Whether or not to re-finance is a question homeowners may ask themselves many times while they are living in their home. Re-financing is essentially taking out one home loan to repay an existing home loan. This may sound odd at first. It is important to realize that when done properly, it can result in a significant cost savings.
When there is the potential for an overall savings, it might be time to consider re-financing. There are certain situations which make re-financing worthwhile. These situations may include when the credit scores of the homeowners improve, when the financial situation of the homeowners improves, and when national interest rates drop. This article will examine each of these scenarios and discuss if it is time to re-finance.
When Credit Scores Improve
There are currently so many home loan options available. Even those with poor credit, are likely to find a lender who can assist them in realizing their dream of purchasing a home. However, those with poor credit are likely to be offered unfavorable loan terms such as high interest rates or variable interest rates instead of fixed rates. This is because the lender considers these homeowners to be higher risk.

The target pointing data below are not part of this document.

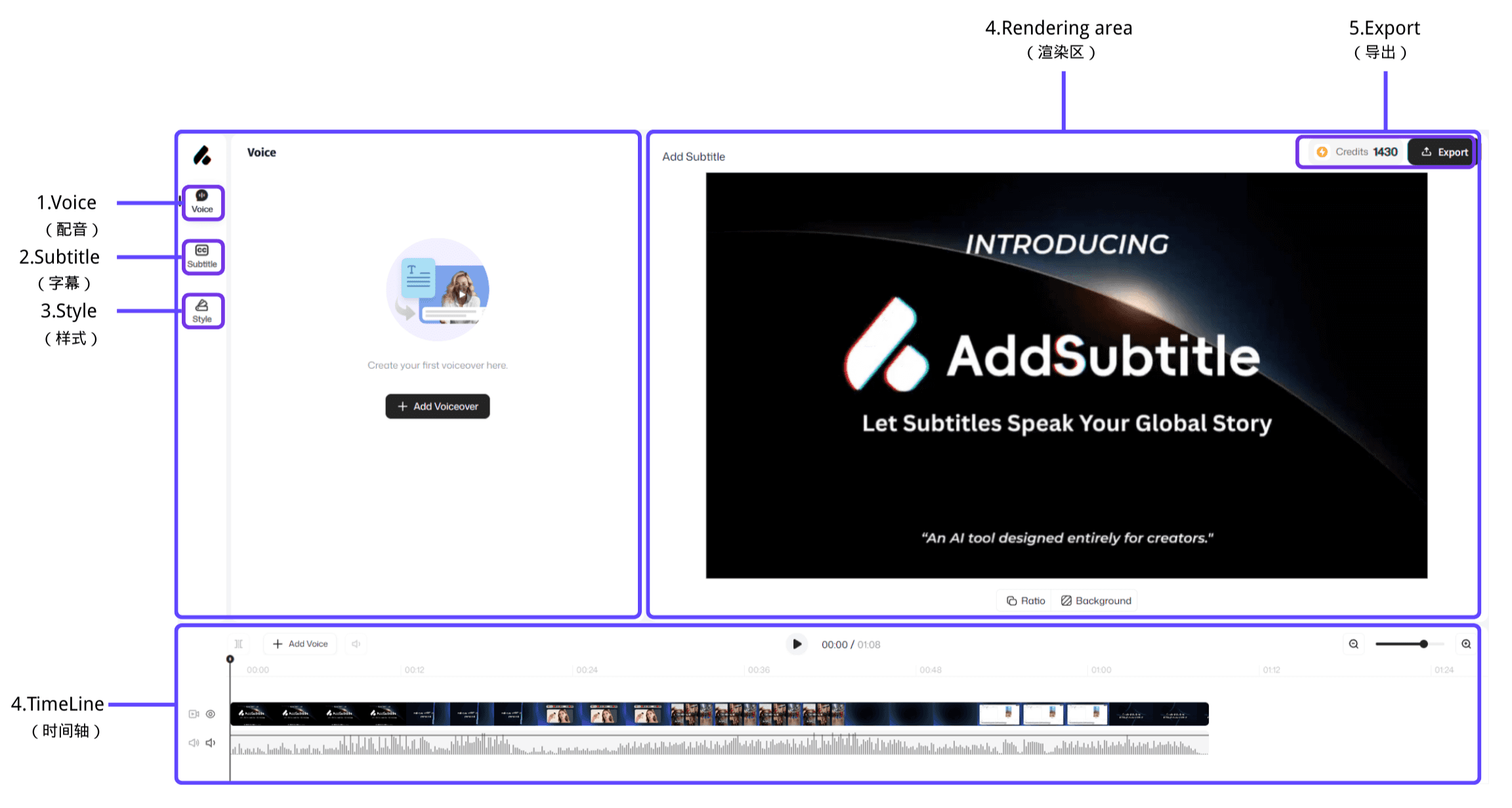
Task: Click the Credits 1430 indicator
Action: (1357, 152)
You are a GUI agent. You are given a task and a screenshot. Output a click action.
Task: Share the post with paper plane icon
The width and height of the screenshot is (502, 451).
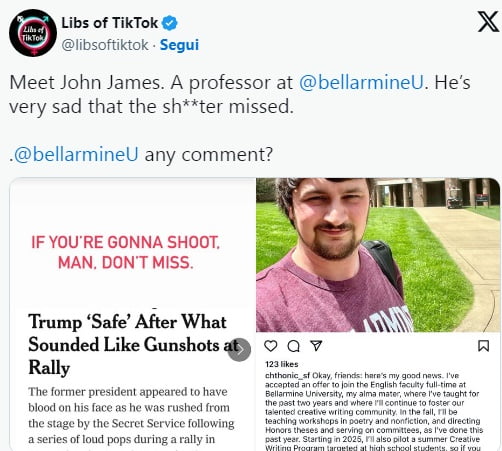tap(316, 346)
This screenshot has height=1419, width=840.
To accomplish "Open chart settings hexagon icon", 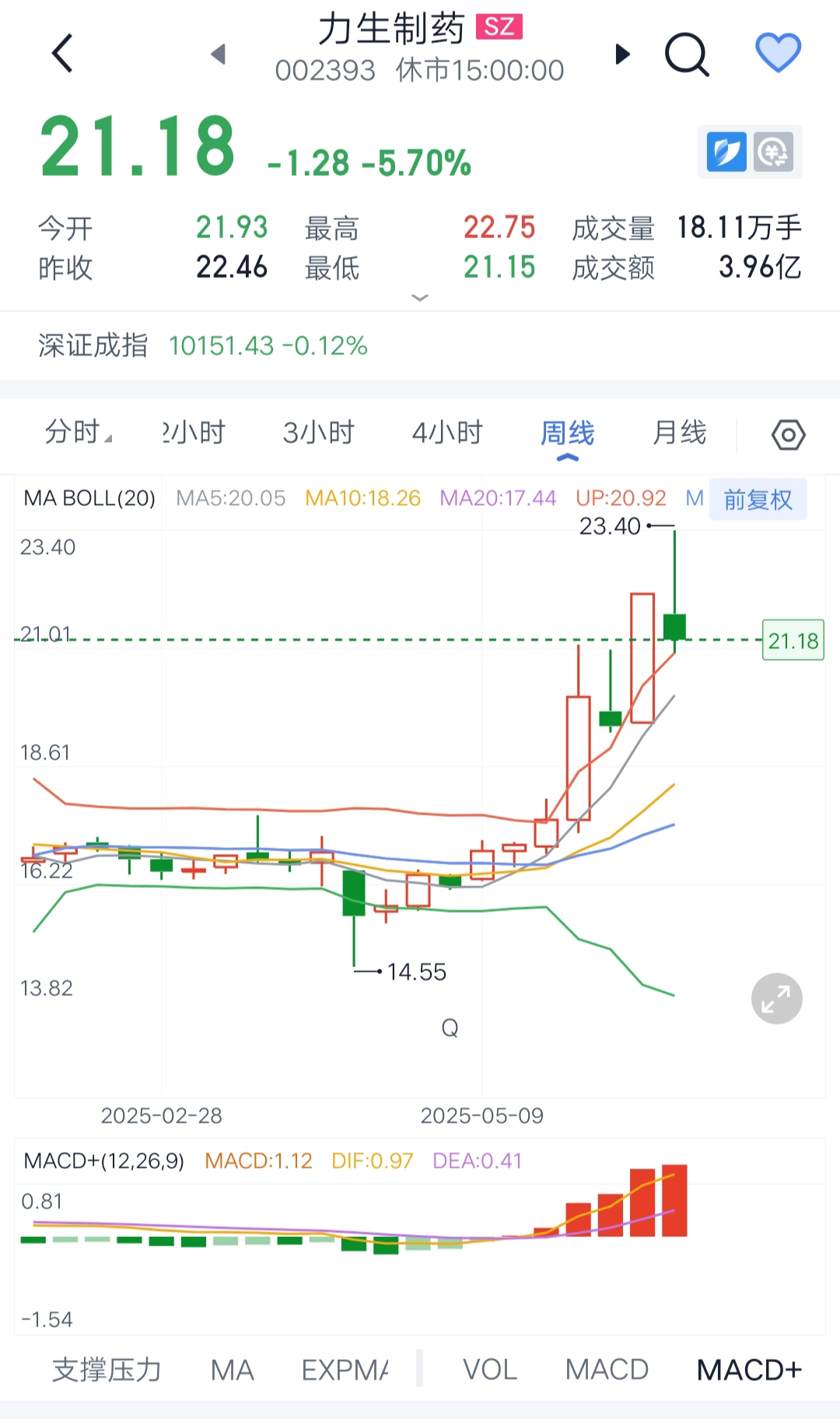I will [x=789, y=435].
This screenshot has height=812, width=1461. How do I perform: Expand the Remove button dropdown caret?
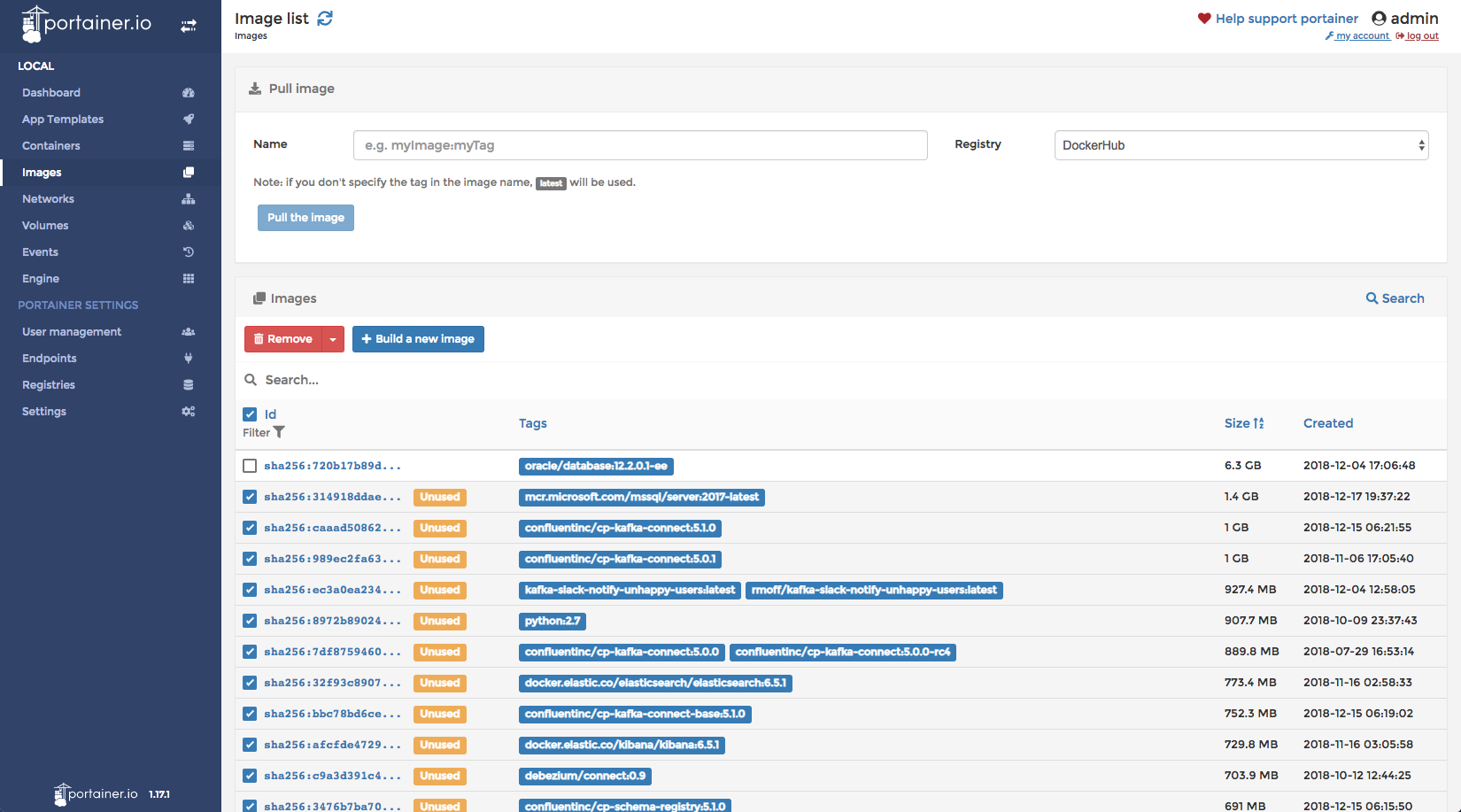pos(333,339)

Fortunately for those with poor credit, many credit mistakes can be repaired over time. Some financial blemishes, such as bankruptcies, simply disappear after a number of years. Other blemishes, such as frequent late payments, can be minimized by maintaining a more favorable record of repaying debts and demonstrating an ability to repay existing debts.
When a homeowner’s credit score improves considerable, the homeowner should inquire about the possibility of re-financing their current mortgage. All citizens are entitled to a free annual credit report from each of the three major credit reporting bureaus. Homeowners should take advantage of these three reports to check their credit each year. This can determine whether or not their credit has increased significantly. When they notice a significant increase, they should consider contacting lenders to determine the rates and terms they may be willing to offer.
When Financial Situations Change
A change in the homeowner’s financial situation can also warrant investigation into the process of re-financing. A homeowner may find himself making considerably more money or considerably less money. In either case the homeowner should investigate the possibility of re-financing. The homeowner may find an increase in pay may allow them to obtain a lower interest rate.
Alternately, a homeowner who loses their job or takes a pay cut may hope to refinance and consolidate their debt. This may result in the homeowner paying more. Some debts are drawn out over a longer period of time but it can result in a lower monthly payment for the homeowner which may be advantageous at this juncture of his life.
When Interest Rates Drop
Interest rates dropping is the one signal that sends many homeowners rushing to their lenders. Lower interest rates are certainly appealing. They can result in an overall savings over the course of the loan but homeowners should also realize that every time the interest rates drop, a re-finance of the home is not warranted.
The caveat to re-financing to take advantage of lower interest rates is that the homeowner should carefully evaluate the situation. They will want to ensure the closing costs associated with re-financing do not exceed the overall savings benefit gained from obtaining a lower interest rate. This is significant because if the cost of re-financing is higher than the savings in interest, the homeowner does not benefit from re-financing. They may actually lose money in the process.
The mathematics associated with determining whether or not there is an actual savings is not overly complicated. There is the possibility that the homeowner will make mistakes in these types of calculations. Fortunately there are a number of calculators available on the Internet. These can help homeowners to determine whether or not re-financing is worthwhile.